India's inflation that started climbing due to food prices two years ago and is fast spreading to all parts of the economy. That is forcing wage-earners to seek higher salaries and is triggering product price increases.
Wholesale prices rose 8.31% in Feburary, above the RBI's 8% target that was revised many times.
Food inflation was at 9.5% for the week ended March 19.
RBI raised rates eight times in 13 months to 6.75%, but the negative real return continues.
"It signifies the extent or magnitude of the spill-over of higher food and oil prices to generalised inflation," said Deepali Bhargava, chief economist at ING Vysya Bank.

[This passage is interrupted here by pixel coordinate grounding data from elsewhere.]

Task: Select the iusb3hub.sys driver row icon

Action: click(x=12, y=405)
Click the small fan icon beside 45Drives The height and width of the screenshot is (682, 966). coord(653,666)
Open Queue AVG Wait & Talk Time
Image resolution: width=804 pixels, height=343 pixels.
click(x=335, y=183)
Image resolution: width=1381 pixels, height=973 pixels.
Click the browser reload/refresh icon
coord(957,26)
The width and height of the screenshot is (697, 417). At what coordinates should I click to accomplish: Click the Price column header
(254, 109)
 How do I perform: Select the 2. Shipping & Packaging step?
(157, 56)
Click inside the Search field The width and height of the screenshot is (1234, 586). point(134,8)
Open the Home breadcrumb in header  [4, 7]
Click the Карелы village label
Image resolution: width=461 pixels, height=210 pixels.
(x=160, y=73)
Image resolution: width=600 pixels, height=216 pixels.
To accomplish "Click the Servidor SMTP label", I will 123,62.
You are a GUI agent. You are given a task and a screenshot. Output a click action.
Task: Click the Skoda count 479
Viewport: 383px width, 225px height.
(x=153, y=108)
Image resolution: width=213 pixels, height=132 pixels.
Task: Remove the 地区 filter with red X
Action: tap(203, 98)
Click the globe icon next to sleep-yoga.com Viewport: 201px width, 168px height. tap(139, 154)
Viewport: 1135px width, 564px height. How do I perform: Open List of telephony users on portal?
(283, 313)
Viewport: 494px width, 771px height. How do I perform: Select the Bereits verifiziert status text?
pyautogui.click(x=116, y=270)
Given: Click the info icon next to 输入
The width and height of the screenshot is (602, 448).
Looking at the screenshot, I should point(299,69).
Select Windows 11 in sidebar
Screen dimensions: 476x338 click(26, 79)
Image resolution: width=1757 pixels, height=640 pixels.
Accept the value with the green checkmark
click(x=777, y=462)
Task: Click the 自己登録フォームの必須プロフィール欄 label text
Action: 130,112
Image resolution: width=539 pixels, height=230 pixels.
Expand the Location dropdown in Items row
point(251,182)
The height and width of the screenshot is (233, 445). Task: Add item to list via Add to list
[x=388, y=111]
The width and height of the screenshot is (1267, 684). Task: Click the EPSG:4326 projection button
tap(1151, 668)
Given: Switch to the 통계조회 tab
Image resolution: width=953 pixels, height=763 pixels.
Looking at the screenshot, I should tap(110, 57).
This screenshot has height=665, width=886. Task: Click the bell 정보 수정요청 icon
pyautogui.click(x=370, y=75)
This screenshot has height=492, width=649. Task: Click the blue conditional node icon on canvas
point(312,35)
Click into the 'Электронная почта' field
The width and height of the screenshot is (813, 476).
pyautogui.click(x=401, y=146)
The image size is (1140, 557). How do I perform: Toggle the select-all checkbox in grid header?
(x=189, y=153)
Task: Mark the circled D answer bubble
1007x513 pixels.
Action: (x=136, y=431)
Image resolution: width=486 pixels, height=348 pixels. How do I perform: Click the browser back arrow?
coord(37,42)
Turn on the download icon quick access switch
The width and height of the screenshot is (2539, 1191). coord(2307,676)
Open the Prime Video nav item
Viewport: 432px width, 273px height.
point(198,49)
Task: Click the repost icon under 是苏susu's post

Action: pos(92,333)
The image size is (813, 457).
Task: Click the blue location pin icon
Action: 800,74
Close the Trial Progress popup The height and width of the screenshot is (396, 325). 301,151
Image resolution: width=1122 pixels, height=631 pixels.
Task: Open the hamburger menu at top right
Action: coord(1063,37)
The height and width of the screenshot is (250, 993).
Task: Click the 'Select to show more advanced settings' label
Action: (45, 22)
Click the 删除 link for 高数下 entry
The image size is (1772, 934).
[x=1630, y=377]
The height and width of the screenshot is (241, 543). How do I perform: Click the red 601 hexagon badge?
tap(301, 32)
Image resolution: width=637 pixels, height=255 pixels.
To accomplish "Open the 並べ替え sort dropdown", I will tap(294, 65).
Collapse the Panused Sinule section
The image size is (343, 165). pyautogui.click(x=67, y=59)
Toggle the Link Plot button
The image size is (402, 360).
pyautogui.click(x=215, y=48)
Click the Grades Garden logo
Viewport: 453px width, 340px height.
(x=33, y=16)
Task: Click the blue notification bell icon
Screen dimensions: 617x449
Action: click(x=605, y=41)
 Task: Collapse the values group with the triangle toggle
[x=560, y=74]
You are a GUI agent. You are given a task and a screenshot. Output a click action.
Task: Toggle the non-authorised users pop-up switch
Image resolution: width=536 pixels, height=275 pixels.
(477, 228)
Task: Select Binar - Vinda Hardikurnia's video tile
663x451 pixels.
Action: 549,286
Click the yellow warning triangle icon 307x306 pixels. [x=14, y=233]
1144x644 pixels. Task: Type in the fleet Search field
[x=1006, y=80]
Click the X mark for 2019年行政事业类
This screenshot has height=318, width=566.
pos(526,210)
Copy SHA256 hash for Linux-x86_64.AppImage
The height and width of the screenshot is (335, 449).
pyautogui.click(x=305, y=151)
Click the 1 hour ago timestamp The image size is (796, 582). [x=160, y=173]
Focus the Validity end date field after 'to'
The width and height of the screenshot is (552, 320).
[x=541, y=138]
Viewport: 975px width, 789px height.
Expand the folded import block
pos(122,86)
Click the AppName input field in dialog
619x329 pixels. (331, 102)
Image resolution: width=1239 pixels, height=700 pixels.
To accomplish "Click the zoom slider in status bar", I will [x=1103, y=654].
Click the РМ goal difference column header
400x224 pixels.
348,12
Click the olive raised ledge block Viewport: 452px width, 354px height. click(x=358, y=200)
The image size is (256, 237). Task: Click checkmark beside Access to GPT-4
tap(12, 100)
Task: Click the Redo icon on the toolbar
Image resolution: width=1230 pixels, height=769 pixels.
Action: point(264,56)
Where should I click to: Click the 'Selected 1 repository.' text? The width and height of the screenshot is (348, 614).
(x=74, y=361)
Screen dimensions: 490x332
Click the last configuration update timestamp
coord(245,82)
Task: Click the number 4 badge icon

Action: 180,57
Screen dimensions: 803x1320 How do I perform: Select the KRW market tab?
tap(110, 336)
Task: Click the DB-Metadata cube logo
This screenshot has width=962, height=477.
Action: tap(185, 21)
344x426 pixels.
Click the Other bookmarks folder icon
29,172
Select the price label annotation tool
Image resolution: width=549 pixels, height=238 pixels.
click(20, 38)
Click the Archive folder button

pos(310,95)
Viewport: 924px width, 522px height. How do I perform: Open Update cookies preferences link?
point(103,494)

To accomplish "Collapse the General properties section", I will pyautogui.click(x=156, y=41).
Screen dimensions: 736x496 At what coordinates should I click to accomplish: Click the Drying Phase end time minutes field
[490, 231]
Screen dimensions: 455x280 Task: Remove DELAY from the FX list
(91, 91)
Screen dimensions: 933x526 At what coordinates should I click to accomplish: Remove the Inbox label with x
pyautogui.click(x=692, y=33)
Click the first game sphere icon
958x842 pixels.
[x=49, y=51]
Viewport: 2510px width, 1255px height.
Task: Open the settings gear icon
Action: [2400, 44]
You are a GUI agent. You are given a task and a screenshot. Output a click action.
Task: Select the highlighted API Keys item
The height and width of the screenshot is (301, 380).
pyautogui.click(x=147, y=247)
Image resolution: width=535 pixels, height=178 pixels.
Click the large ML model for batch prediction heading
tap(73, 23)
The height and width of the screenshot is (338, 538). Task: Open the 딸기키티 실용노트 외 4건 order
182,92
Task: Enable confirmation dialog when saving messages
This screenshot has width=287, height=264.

Central bankers, inspired by former US Federal Reserve chairman Alan Greenspan, are careful in their diction to describe the state of the macro economy. The RBI has been gradually moving to accepting that price rise is now widespread, after arguing that monetary policy is ineffective in tackling supply-side induced inflation. In the last few quarters, it shifted to saying that supply side is 'spilling over' to manufacturing that could keep inflation at elevated levels. Economists tracking the central bank say, this may be first time that the word 'spiralling' is being used by a top central banker. It could not be confirmed.
Inflation is threatening to plunge economies into crisis. China raised interest rates for the fourth time since the crisis ended, and US Fed chairman Ben Bernanke and Jean Claude Trichet of the European Central Bank are joining the chorus about the destabilising effects of price rise.
"We have to monitor inflation and inflation expectations extremely closely because if my assumptions prove not to be correct, then we would certainly have to respond to that and ensure that we maintain price stability," Ben Bernanke said on Monday.
The desire for above average economic growth may force people to live with higher prices for a sustained period.
"Acceptance of a higher rate of inflation as the new normal - an inevitable consequence of rapid growth - will raise risk of accelerating inflation," said Gokarn. "If in fact, the contribution of investment spending to growth is declining, the constraints can only become more binding, further aggravating inflationary pressures."
Crude oil prices near $120 a barrel and copper, lead and silver prices at historic highs could accelerate further as investors losing faith in paper currency chase real assets.